Well there's that, and then the not-so small matter of the coffers on Jones' Road being a lot fuller than they would have been if the soccer and rugby crowd had been renting the Millenium over in Cardiff while their new home was being built. The money is important. When the decision was made to open the gates of the venue to the so-called foreign games, Ireland was a very different place. The Celtic Tiger was still just about breathing and nobody foresaw an economic collapse coming down the road.
Who would have believed back then that the government would one day very soon be calling a halt to the sports capital grant scheme (a fantastic system even if it was abused for political purposes) designed to help clubs in all codes improve their facilities? At least the 35m euros or so gleaned from the soccer and rugby tenancies will ensure that the GAA still has a fund with which to finance projects to grow its games.
"We always had to treat it as a windfall gain," said Tom Ryan, the GAA's director of finance, when discussing the lucrative rental last month. "The idea was to leave a legacy behind for the four years that the stadium was open to the other associations. The emphasis was put on capital infrastructure, but capital from a playing and participation point of view, not spectating, not administration."
Almost 100 different projects at GAA clubs around the country will benefit from the fact Sean Kelly and others saw the wisdom in allowing the soccer and rugby teams to enjoy the greatest stadium the country has ever seen. With only a quarter of it already doled out, there's a good chance this fund will help the association and all who sail in her to ride out the worst of the recession. Of course, there's a great irony here too.
Nobody is saying as much but it's legitimate to speculate that money earned from letting the FAI and IRFU hang out in the fancy digs may well have helped the GAA avoid doing something as crass as having to sell the naming rights to Croke Park. Think about it. Already, Vincent Browne and other professional agitators and malcontents are campaigning for people to not call the Aviva Stadium by its given name but by the historically accurate Lansdowne Road. The doors aren't even open in that place and the squabbling about the nomenclature has started and won't end for a long time yet.

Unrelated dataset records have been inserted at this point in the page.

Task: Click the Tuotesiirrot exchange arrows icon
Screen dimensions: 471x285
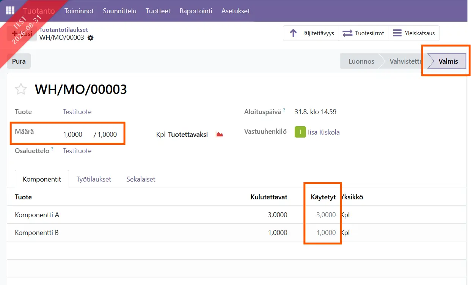Action: pos(347,33)
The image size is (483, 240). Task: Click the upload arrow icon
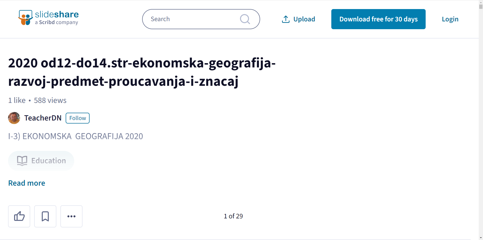pos(286,19)
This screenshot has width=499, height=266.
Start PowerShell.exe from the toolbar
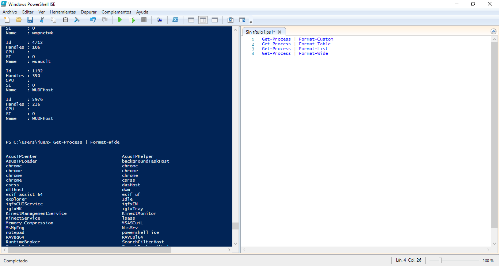pyautogui.click(x=176, y=20)
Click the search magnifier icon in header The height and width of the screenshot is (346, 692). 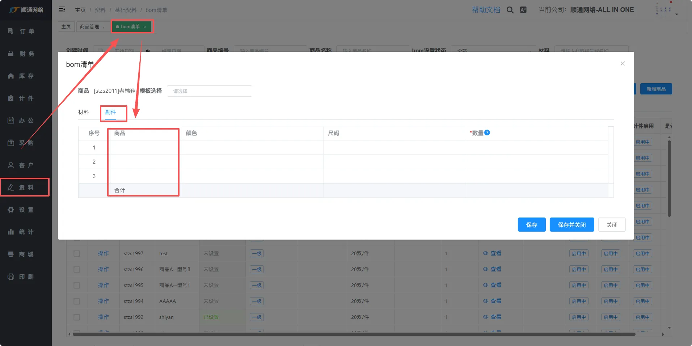pos(510,10)
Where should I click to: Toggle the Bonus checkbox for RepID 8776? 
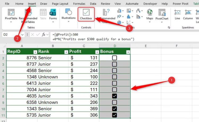114,58
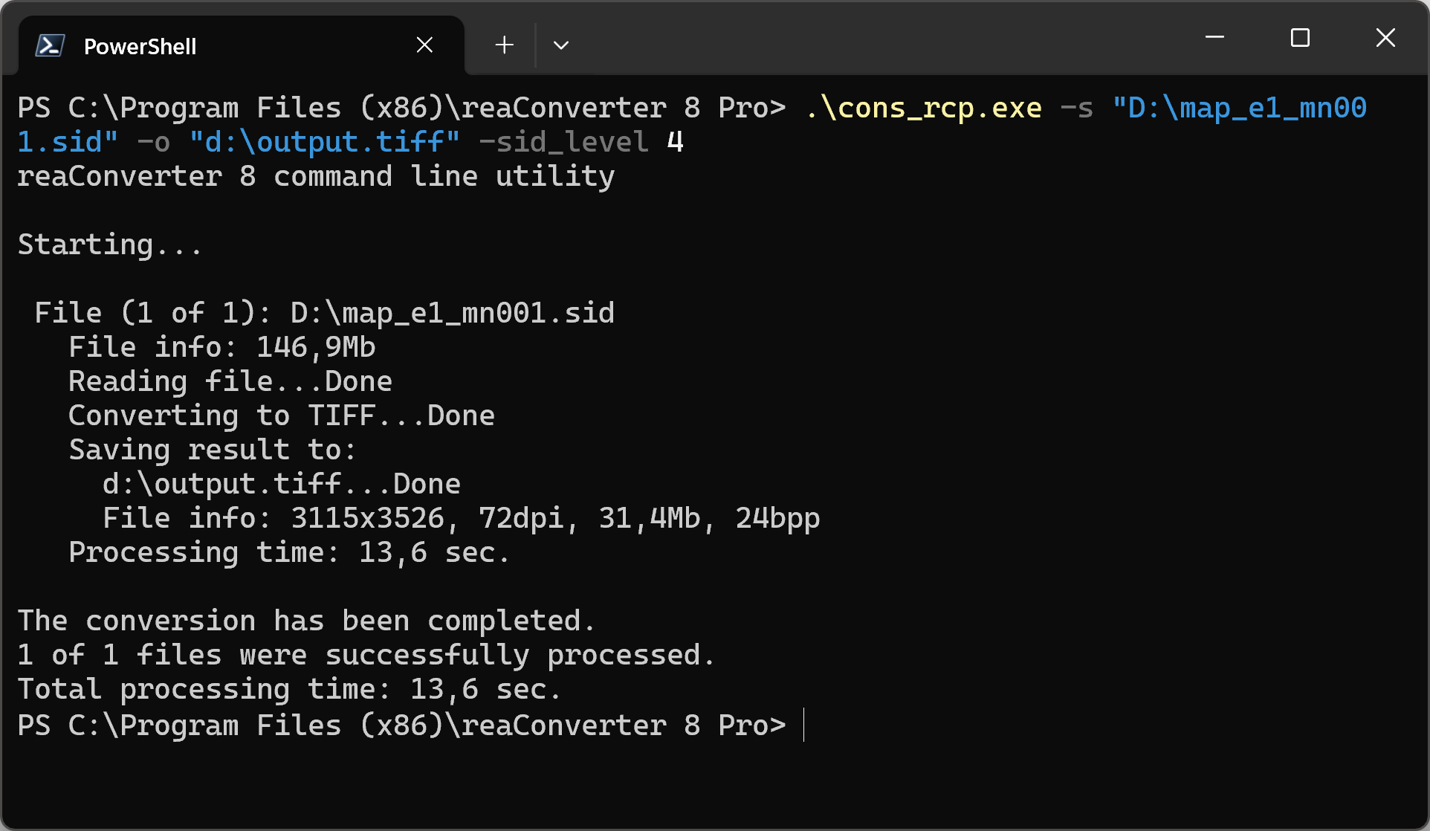The height and width of the screenshot is (831, 1430).
Task: Click the .\cons_rcp.exe command text
Action: (x=924, y=109)
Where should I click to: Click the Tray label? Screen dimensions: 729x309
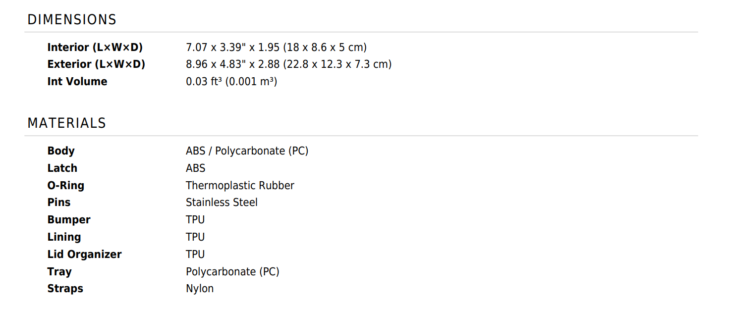pos(59,272)

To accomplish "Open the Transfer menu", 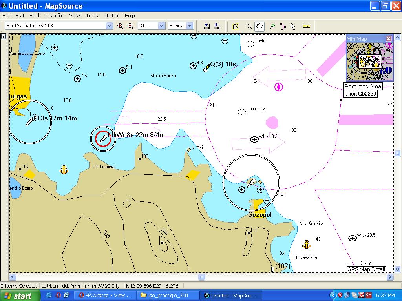I will point(54,16).
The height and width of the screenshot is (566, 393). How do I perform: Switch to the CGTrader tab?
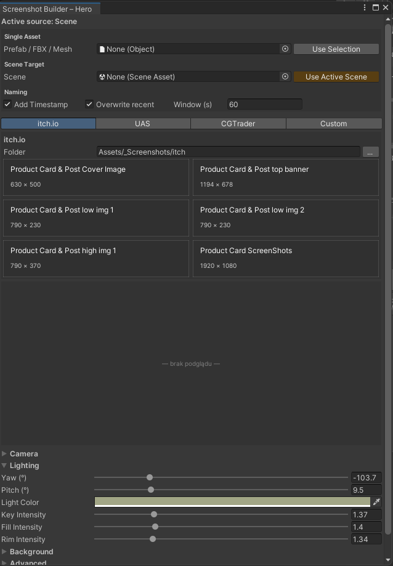point(238,124)
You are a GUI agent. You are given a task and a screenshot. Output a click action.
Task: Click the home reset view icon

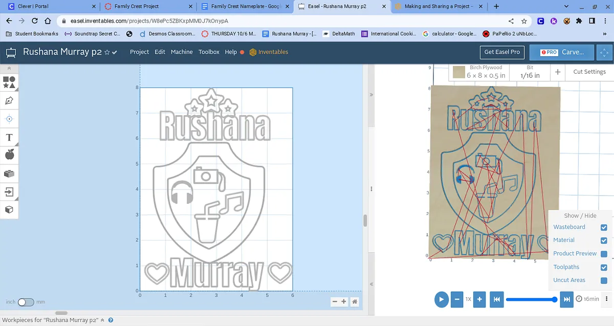coord(355,302)
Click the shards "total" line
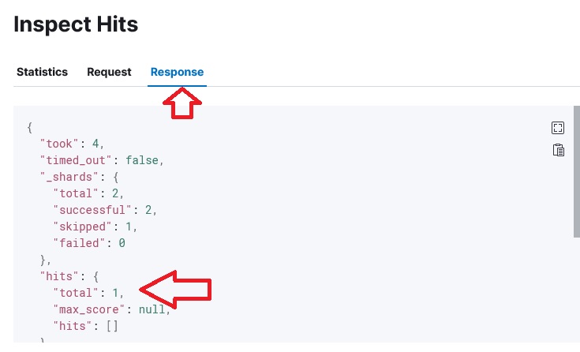 (88, 193)
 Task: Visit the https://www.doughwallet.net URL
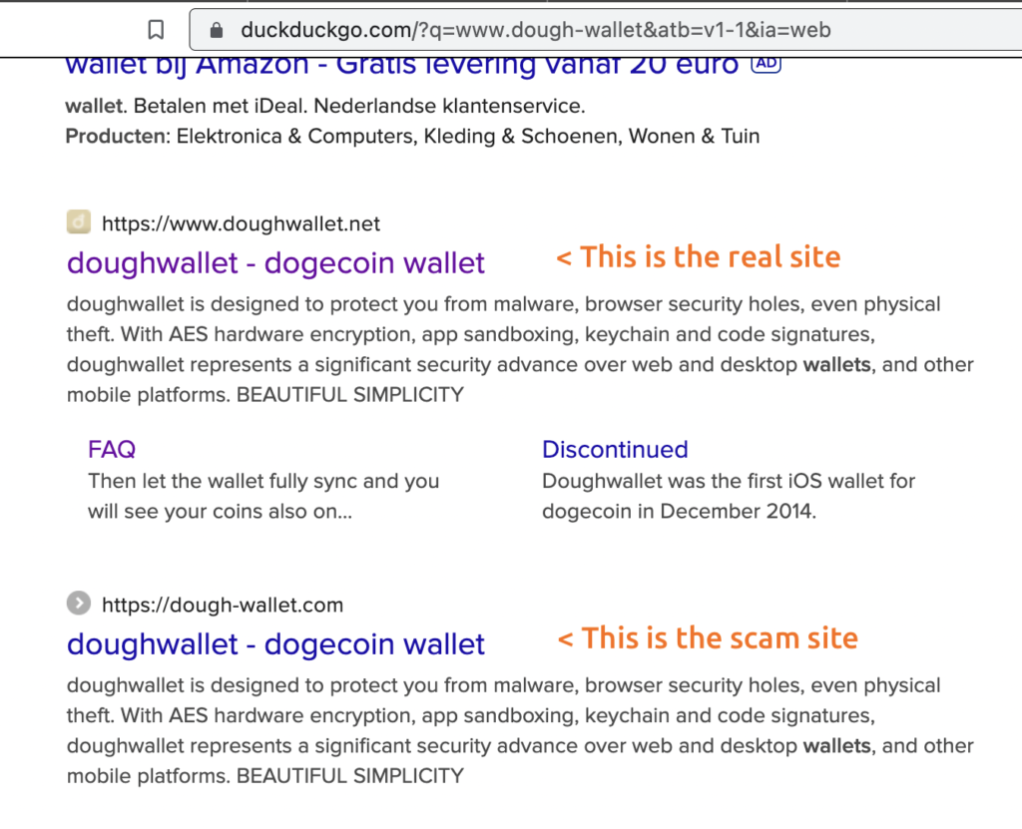pyautogui.click(x=241, y=223)
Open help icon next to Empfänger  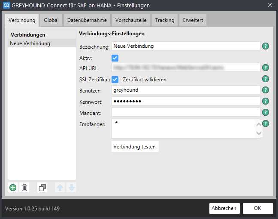point(266,123)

The GAA has been spared that embarrassment. And really, wouldn't the most hardline refuseniks (yes, some of them knocking around the Cork County Board) prefer that the sacred sod hosted the odd soccer and rugby match than have to rename the stadium after an insurance company or, even worse, a bank? While that allows GAA folk the opportunity to look down their noses at their brethren in the professional codes, the association faces a real challenge now that the rental tap has been turned off. Where will it get such easy money again? How about from the very same people who paid up over the last four years?
"When the Aviva stadium is up and running, the notion of hosting a major soccer or rugby event in Croke Park should not be ruled out," said Deputy Tom Kitt, chairman of the Oireachtas committee on Arts, Sport, Tourism, Community, Rural and Gaeltacht affairs back in November. "Several members mentioned this to IRFU and FAI representatives when we visited the Aviva stadium on the basis that where there is public demand for a World Cup qualifier or major rugby match; Croke Park can hold 30,000 more spectators. I do not want to dampen the excitement about the new stadium but there will be a case for the people we represent to leave that option open."
Kitt was speaking to a select audience that day, including John Delaney and Philip Browne, head honchos of the FAI and the IRFU respectively. He was reminding them that, magnificent as their joint venture looks like being as it rises majestically into the skyline of Dublin 4, it will not be of adequate size for all their games. A capacity of 50,000 is sufficient for all but the rarest of soccer internationals and, judging by their recent trip to the Emirates, the FAI would rather dissolve than pay to play at Croker again anytime soon. All that says more about them than anybody else.
Rugby is a different story. Even those of us who regularly pontificate about the absurdity of its rules and especially its tolerance for thuggery will admit that the popularity of the sport just now ensures they could sell twice that many for most of their fixtures. Indeed, some time in the next couple of years, Ireland will have a Grand Slam on the line in a home game and the row that will ensue about the paucity of tickets for that will be a sight to behold. We hope when that day comes, all those who lambasted the GAA for years about doing the right thing and opening Croke Park will be as rough on the IRFU about the need to shift the game from the Aviva across the river to the northside so that more people can attend. We hope that will be the case. But we doubt it.